Soil testing is often performed by commercial labs that offer a variety of tests, targeting groups of compounds and minerals. Laboratory tests often check for plant nutrients in three categories:
- Major nutrients: nitrogen, phosphorus, and potassium
- Secondary nutrients: sulfur, calcium, magnesium
- Minor nutrients: iron, manganese, copper, zinc, boron, molybdenum, chlorine

The amount of plant-available phosphorus is most often measured with a chemical extraction method, and different countries have different standard methods. Just in Europe, more than 10 different soil phosphorus tests are currently in use and the results from these different tests are not directly comparable.

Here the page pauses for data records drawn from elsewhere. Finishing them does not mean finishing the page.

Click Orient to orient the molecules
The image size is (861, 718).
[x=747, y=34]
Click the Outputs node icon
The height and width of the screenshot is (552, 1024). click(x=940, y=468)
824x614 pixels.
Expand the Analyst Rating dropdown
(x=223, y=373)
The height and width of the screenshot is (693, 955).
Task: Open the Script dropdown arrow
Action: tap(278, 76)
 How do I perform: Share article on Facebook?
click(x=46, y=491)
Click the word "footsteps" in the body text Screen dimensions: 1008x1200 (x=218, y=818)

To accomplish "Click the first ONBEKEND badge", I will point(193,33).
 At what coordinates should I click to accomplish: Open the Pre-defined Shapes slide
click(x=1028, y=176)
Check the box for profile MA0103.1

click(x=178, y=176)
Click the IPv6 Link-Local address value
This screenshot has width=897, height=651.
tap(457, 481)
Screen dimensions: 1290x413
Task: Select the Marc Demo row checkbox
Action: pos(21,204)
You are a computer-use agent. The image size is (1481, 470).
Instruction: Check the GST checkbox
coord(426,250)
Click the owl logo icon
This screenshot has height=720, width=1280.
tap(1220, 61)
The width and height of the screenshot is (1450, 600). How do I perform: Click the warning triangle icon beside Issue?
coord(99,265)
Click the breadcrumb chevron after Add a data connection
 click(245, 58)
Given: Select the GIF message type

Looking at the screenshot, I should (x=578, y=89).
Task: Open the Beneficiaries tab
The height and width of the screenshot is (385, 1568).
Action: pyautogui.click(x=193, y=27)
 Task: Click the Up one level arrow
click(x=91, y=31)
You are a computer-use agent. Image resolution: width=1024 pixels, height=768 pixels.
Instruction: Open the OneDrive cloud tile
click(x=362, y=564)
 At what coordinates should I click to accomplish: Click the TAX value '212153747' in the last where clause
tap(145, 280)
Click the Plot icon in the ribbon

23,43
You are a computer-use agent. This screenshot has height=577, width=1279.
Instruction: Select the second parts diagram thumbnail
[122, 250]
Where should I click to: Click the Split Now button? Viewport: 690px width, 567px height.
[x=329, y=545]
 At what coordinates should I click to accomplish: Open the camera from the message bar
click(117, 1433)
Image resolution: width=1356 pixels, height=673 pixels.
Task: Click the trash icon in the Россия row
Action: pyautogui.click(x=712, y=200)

Do-it-yourself kits usually only test for the three "major nutrients", and for soil acidity or pH level. Do-it-yourself kits are often sold at farming cooperatives, university labs, private labs, and some hardware and gardening stores. Electrical meters that measure pH, water content, and sometimes nutrient content of the soil are also available at many hardware stores. Laboratory tests are more accurate than tests with do-it-yourself kits and electrical meters.

In order to avoid complex and expensive analytical techniques, prediction based on regression equations relating to more easily measurable parameters can be provided by pedotransfer functions. For instance, soil bulk density can be predicted using easily measured soil properties such as soil texture, pH and organic matter.

Soil testing is used to facilitate fertilizer composition and dosage selection for land employed in both agricultural and horticultural industries.

Prepaid mail-in kits for soil and ground water testing are available to facilitate the packaging and delivery of samples to a laboratory. Similarly, in 2004, laboratories began providing fertilizer recommendations along with the soil composition report.

Lab tests are more accurate and often utilize very precise flow injection technology (or Near InfraRed (NIR) scanning). In addition, lab tests frequently include professional interpretation of results and recommendations. Provisory statements included in a lab report may outline any anomalies, exceptions, and shortcomings in the sampling, analytical process or results.

Some laboratories analyze for all 13 mineral nutrients and a dozen non-essential, potentially toxic minerals utilizing the "universal soil extractant" (ammonium bicarbonate DTPA).

== Engineering soil testing ==
In geotechnical engineering, a soil test can be used to determine the physical characteristics of a soil, such as its water content, void ratio or bulk density. Soil testing can also provide information related to the shear strength, rate of consolidation and permeability of the soil. The following is a non-exhaustive list of engineering soil tests.

==Soil contaminants==
Common mineral soil contaminants include arsenic, barium, cadmium, copper, mercury, lead, and zinc.

Lead is a particularly dangerous soil component. The following table from the University of Minnesota categorizes typical soil concentration levels and their associated health risks.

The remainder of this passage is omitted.